* _Supplied passage_
+++++
The pandemic's persistence made a Mexico City scenario less probable as time wore on. Capitanes operations were put on hiatus over the summer as several ideas were explored, including delaying the team's debut another year. Finally, on Sept. 13, it was announced Capitanes would play on as scheduled, albeit entirely in the United States.

The uncertainty meant Lagios had a late start on signing players, an added handicap because the team requested he prioritize Latin American players in order to build a cultural bond with fans.

"Everybody else was pretty much set [with their rosters] by the time we started," Lagios recalled.

Ultimately, the team will field a roster with notables such as NBA journeyman small forward Alfonzo McKinnie; Matt Mooney, who starred at guard for Texas Tech during its 2019 NCAA tournament title game run; and Mexican-born captain Moises Andrassi at shooting guard. Lagios' roster includes nine players with Latin American roots.

Capitanes will only play in the Showcase Cup, a 14-game standalone tournament prior to the regular season, which ends in a single-elimination format during the annual NBA G League Winter Showcase. When the competition wraps up in December, Capitanes will once again face a long layoff -- they have no regular-season games scheduled after the Cup -- before potentially enjoying their first full season in 2022.

By then, the hope is the team will have finished its nomadic journey and begin playing home games in earnest. Mexico City itself should regain a similar frequency of hosting duties of top-tier sporting events.
+++++
* _Data below_
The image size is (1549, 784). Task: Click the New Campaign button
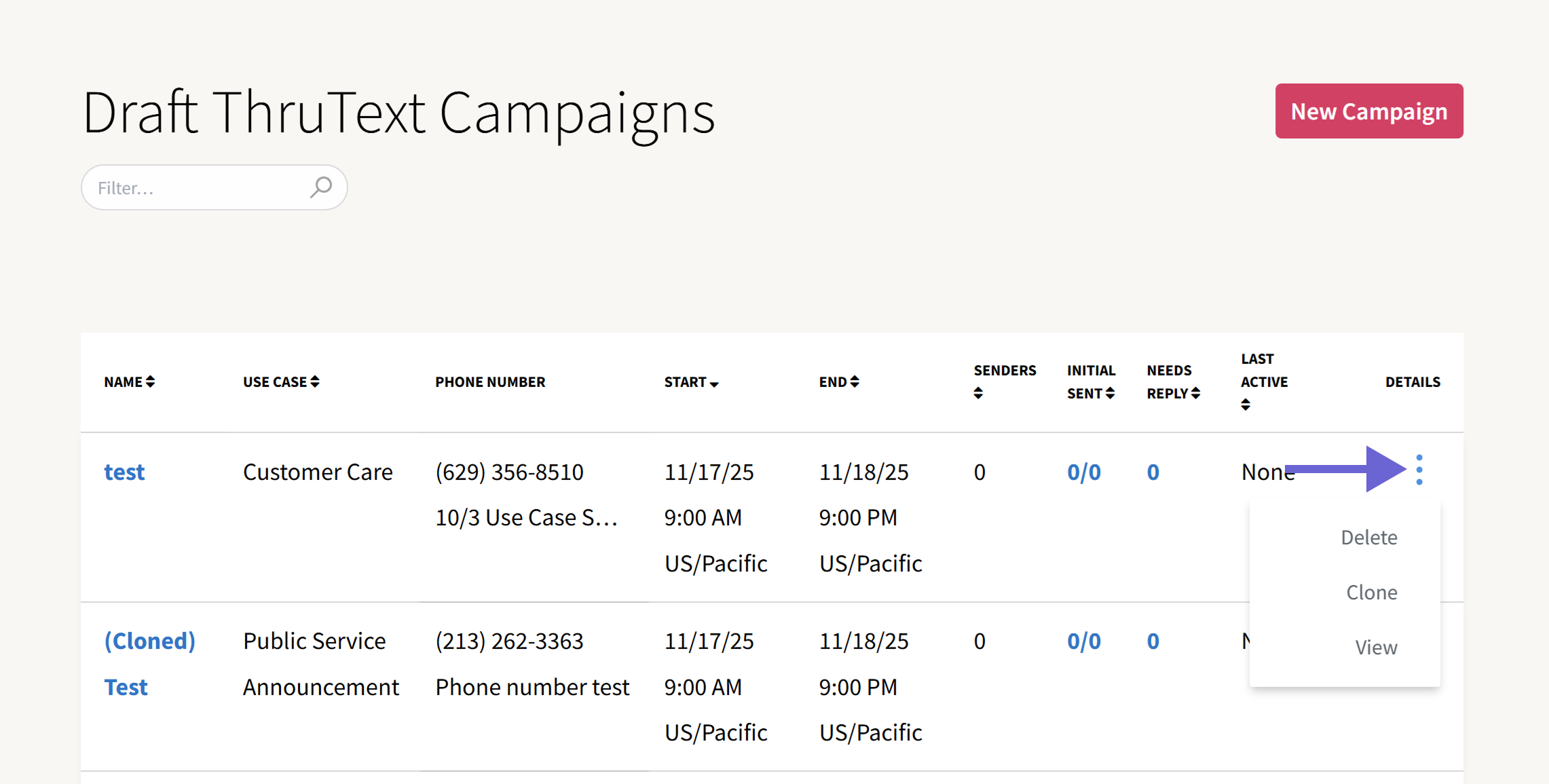coord(1368,111)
+++++
* _Action item A_
From the Capitanes passage, list every player it names as part of the team's roster.
* _Action item B_
Answer these questions from the Capitanes passage:
(i) On what date was it announced that Capitanes would play on as scheduled?
(ii) How many games make up the Showcase Cup?
(iii) How many players on Lagios' roster have Latin American roots?
* _Action item C_
Reproduce the portion of the Capitanes passage that opens with the words "Capitanes will only" and closes with "top-tier sporting events.".

* _Output A_
Alfonzo McKinnie
Matt Mooney
Moises Andrassi

* _Output B_
(i) Sept. 13
(ii) 14
(iii) Nine

* _Output C_
Capitanes will only play in the Showcase Cup, a 14-game standalone tournament prior to the regular season, which ends in a single-elimination format during the annual NBA G League Winter Showcase. When the competition wraps up in December, Capitanes will once again face a long layoff -- they have no regular-season games scheduled after the Cup -- before potentially enjoying their first full season in 2022.

By then, the hope is the team will have finished its nomadic journey and begin playing home games in earnest. Mexico City itself should regain a similar frequency of hosting duties of top-tier sporting events.